*** Excerpt provided

R/vad_scores.R

Defines functions combine_vad_results combine_video_results combine_image_results extract_high_pole_score run_vad_classification detect_input_type vad_scores

Documented in vad_scores

#' Direct VAD (Valence-Arousal-Dominance) Prediction
#'
#' @description
#' Directly predicts VAD dimensions using classification with definitional labels,
#' bypassing the intermediate step of discrete emotion classification. This approach
#' uses rich, educational descriptions of each VAD pole to help transformer models
#' understand the psychological concepts and make more accurate predictions.
#'
#' @param input Input data. Can be:
#'   \itemize{
#'     \item Character: Text string, image file path, or video URL
#'     \item Character vector: Multiple texts or image paths
#'     \item List: Multiple text strings
#'   }
#' @param input_type Character. Type of input data:
#'   \itemize{
#'     \item \code{"auto"}: Automatically detect based on input (default)
#'     \item \code{"text"}: Text input for transformer classification
#'     \item \code{"image"}: Image file path(s) for visual classification
#'     \item \code{"video"}: Video URL(s) for video analysis
#'   }
#' @param dimensions Character vector. Which VAD dimensions to predict:
#'   \itemize{
#'     \item \code{"valence"}: Positive vs negative emotional experience
#'     \item \code{"arousal"}: High vs low activation/energy
#'     \item \code{"dominance"}: Control vs powerlessness
#'   }
#'   Default: all three dimensions
#' @param label_type Character. Type of labels to use:
#'   \itemize{
#'     \item \code{"definitional"}: Rich descriptive labels with definitions (default)
#'     \item \code{"simple"}: Basic polar labels (positive/negative, etc.)
#'     \item \code{"custom"}: User-provided custom labels
#'   }
#' @param custom_labels Optional list. Custom labels when label_type = "custom".
#'   Must follow structure: list(valence = list(positive = "...", negative = "..."), ...)
#' @param model Character. Model to use for classification. Depends on input_type:
#'   \itemize{
#'     \item Text: transformer model (see transformer_scores documentation)
#'     \item Image: CLIP model (see image_scores documentation)  
#'     \item Video: CLIP model (see video_scores documentation)
#'   }
#' @param ... Additional arguments passed to underlying classification functions
#'   (transformer_scores, image_scores, or video_scores)
#'
#' @return
#' A data.frame with columns:
#' \itemize{
#'   \item \code{input_id}: Identifier for each input (text content, filename, or index)
#'   \item \code{valence}: Valence score (0-1, where 1 = positive)
#'   \item \code{arousal}: Arousal score (0-1, where 1 = high arousal) 
#'   \item \code{dominance}: Dominance score (0-1, where 1 = high dominance)
#' }
#' Only requested dimensions are included in output.

******

▶ _Exercise instructions_
A) Does each statement agree with the vad_scores documentation? For each, answer yes or no and quote the deciding words.
(i) The default label_type is "simple".
(ii) A valence score of 1 means positive.
(iii) The returned data.frame always holds all three dimensions, whichever ones were requested.
B) Carry the vad_scores documentation forward from its last line, keeping the same roxygen comment style.
The listing after this is not needed here.

*** Provided material

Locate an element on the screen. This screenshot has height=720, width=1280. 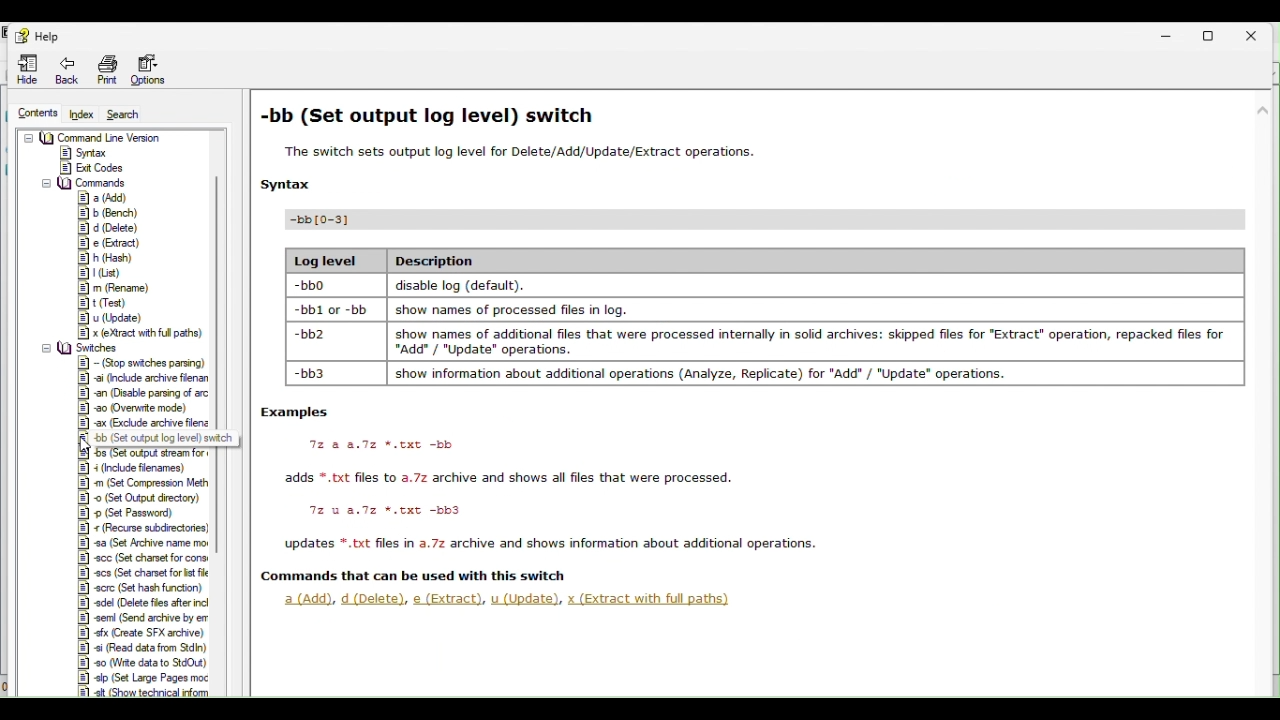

******

▶ _Exercise answers_
A)
(i) No: "Rich descriptive labels with definitions (default)"
(ii) Yes: "Valence score (0-1, where 1 = positive)"
(iii) No: "Only requested dimensions are included in output."

B)
#'
#' @details
#' This function implements direct VAD prediction using the approach:
#' Input → VAD Classification → VAD Scores
#' 
#' Instead of mapping from discrete emotions, each VAD dimension is treated as
#' a separate binary classification task using definitional labels that explain
#' the psychological concepts.
#'
#' **Definitional Labels (default):**
#' The function uses rich descriptions that educate the model about each dimension:
#' \itemize{
#'   \item **Valence**: "Positive valence, which refers to pleasant, enjoyable..."
#'   \item **Arousal**: "High arousal, which refers to intense, energetic..."  
#'   \item **Dominance**: "High dominance, which refers to feeling in control..."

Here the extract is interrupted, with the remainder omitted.